U.S. Release Date: September 20, 2002
Distributor: Paramount
Writer: Hossein Amini
Composer: James Horner
Cast: Heath Ledger, Wes Bentley, Kate Hudson, Michael Sheen
Running Time: 2 hours and 5 minutes
MPAA Rating: PG-13 (intense battle sequences, disturbing images, violence and some sensuality)

Muddled Feathers
by C.A. Wolski

Walking into a theatre to watch an epic adventure romance, one expects certain criteria to be met, namely that there's scope, action and a little pull on the heartstrings. The Four Feathers certainly tries, but it just can't quite deliver on any of these elements.

The movie's ostensible theme that redemption is possible by facing one's fears is admirable and universal, and that most of the action takes place in the desert realms of the Sudan makes it timely—you can't help but think of Afghanistan. It must have looked great on paper.

The individual elements are terrific. The story, which pits the British against a maniacal Muslim messiah, should resonate with most Americans. The photography is stunning. The acting is generally good with Wes Bentley as the standout. Even the music is notable. So why did all these great elements get muddled into a big fat bore?

The fundamental problem is the script by Michael Schiffer and Hossein Amini. The story starts out well enough with Lt. Harry Faversham (Heath Ledger), Lt. Jack Durrance (Bentley) and their three friends enjoying easy duty in England with the Royal Cumbrians Regiment. All is well, the friends tease each other, play rugby and train endlessly for action. Then it is announced that the Cumbrians are being shipped out to the Sudan, and Harry—who we later learn never wanted to be in the army—resigns his commission. His friends are shocked and brand him a coward, delivering three feathers of cowardice to him. Jack is the only hold out, which from a narrative point of view is problematic, since that means Harry has nothing to prove to Jack. The fourth feather comes later from Harry's fiancée played by the ever-lovely Kate Hudson. The unit moves out, Harry feels guilty, follows them to Sudan hoping to redeem himself somehow.

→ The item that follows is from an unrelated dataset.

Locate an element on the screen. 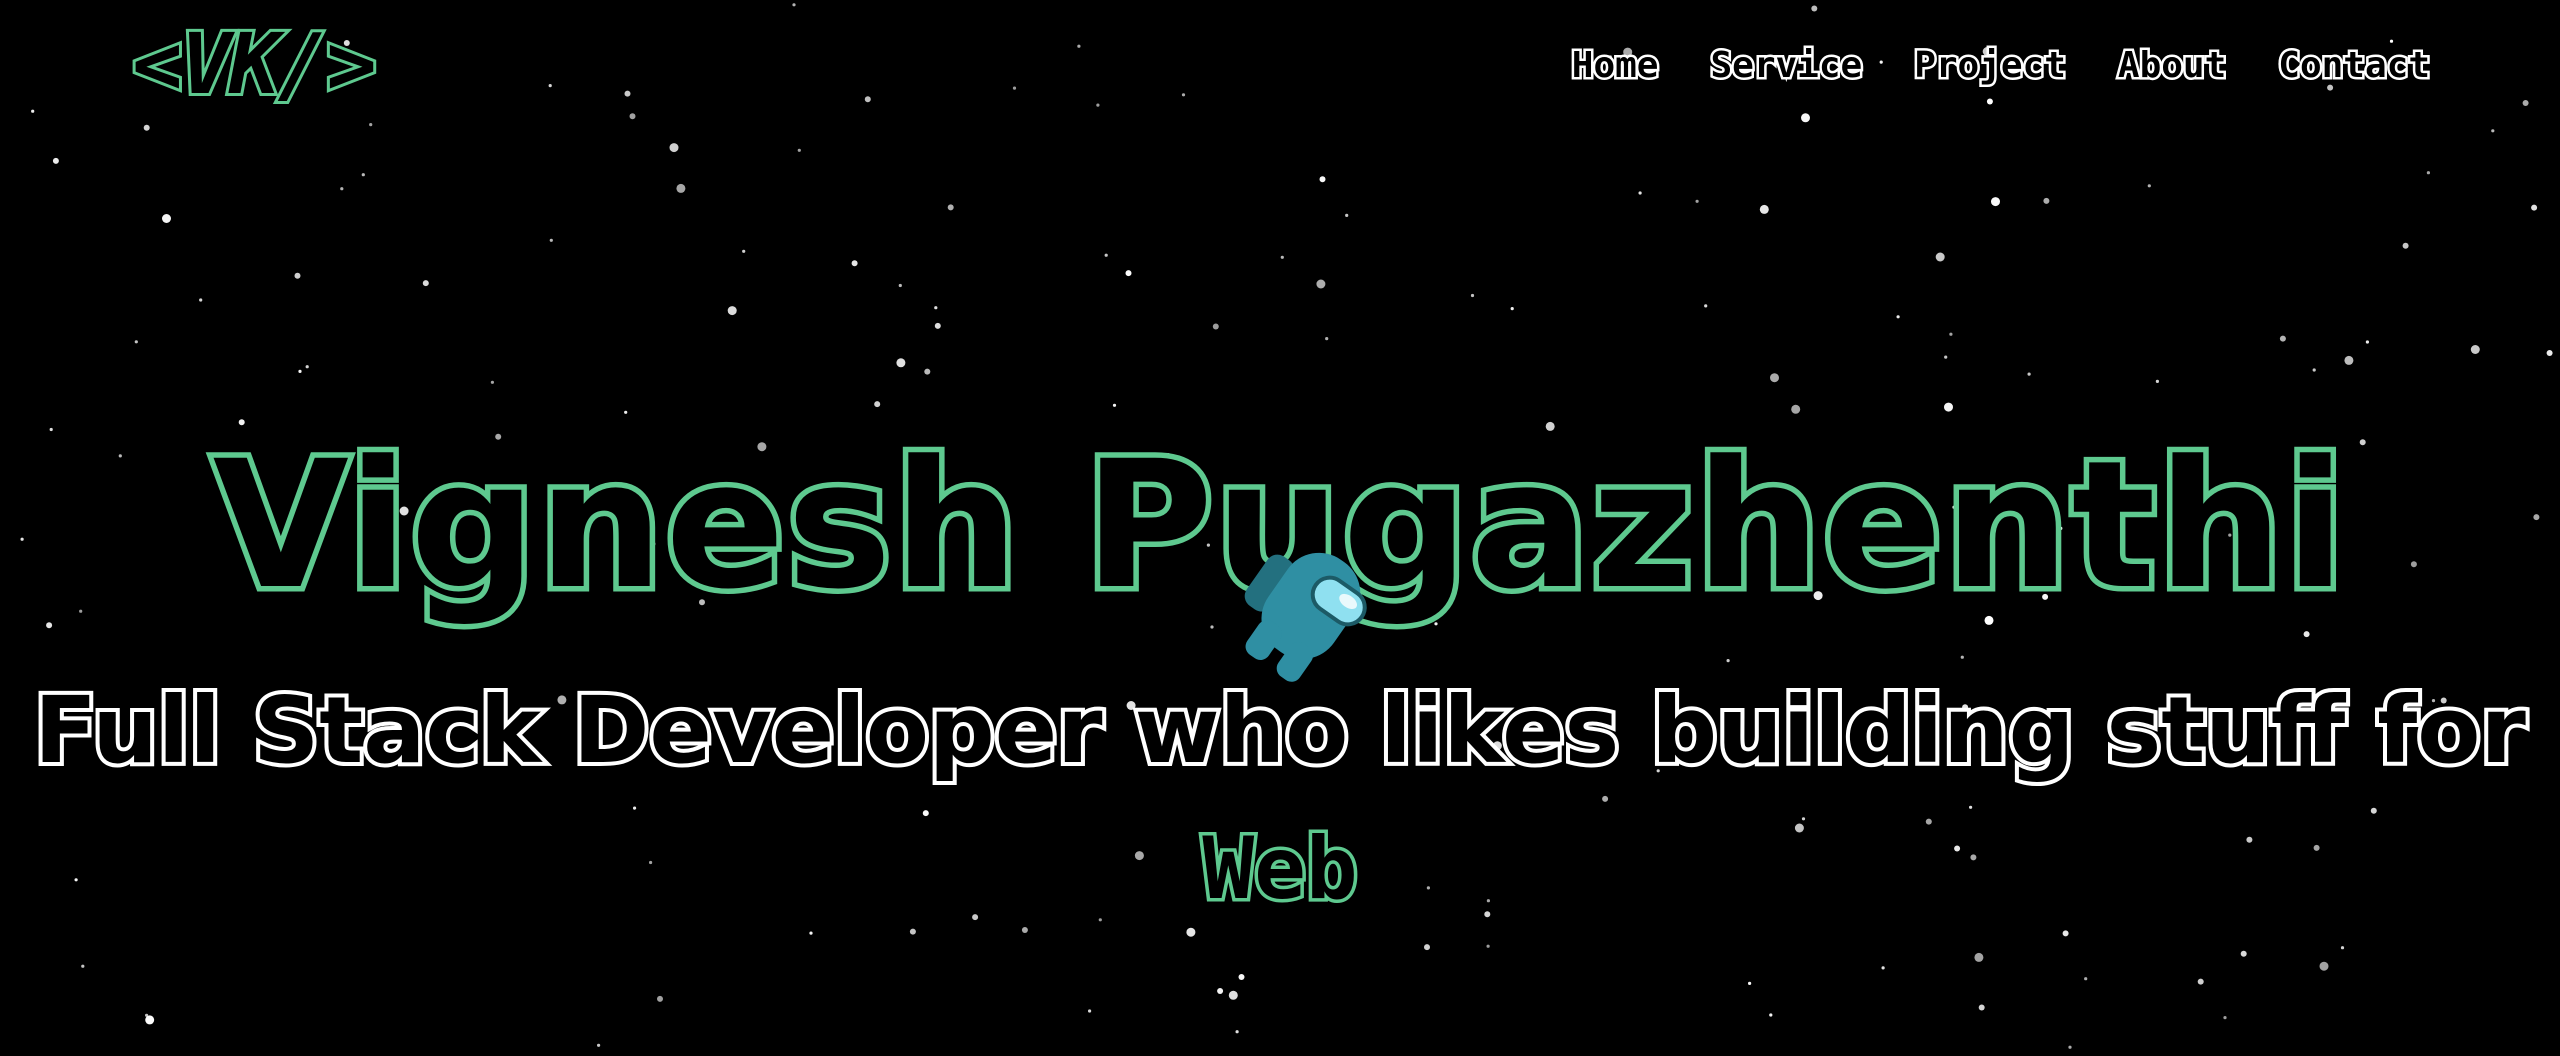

It's when the action moves to Africa that the picture really nosedives. The action sequences either aren't necessary or don't work—particularly the big set piece battle—and Harry is continuously helped by a deus ex machina in the form of Djimon Hounsou, a native spirit guide, instead of having to rely on his own wits and cunning.

But the problem with The Four Feathers is more fundamental than a muddled plot. You just don't care about any of the characters because you have no idea what their motivations are. When Harry tells his fiancée—herself the daughter of a decorated military officer—that he has resigned she is upset, but Harry's reaction is muted as is hers. It's as if he's just told her he broke a favorite vase. In the earlier screen adaptations of the A.E.W. Mason novel, this was the motivation for Harry to go to Africa to redeem himself. He can bear being shunned by his comrades, but he can't bear to lose his future wife. In the current version, the motivation is more internal, more abstract, and thus less focused. Sort of the way the whole movie feels.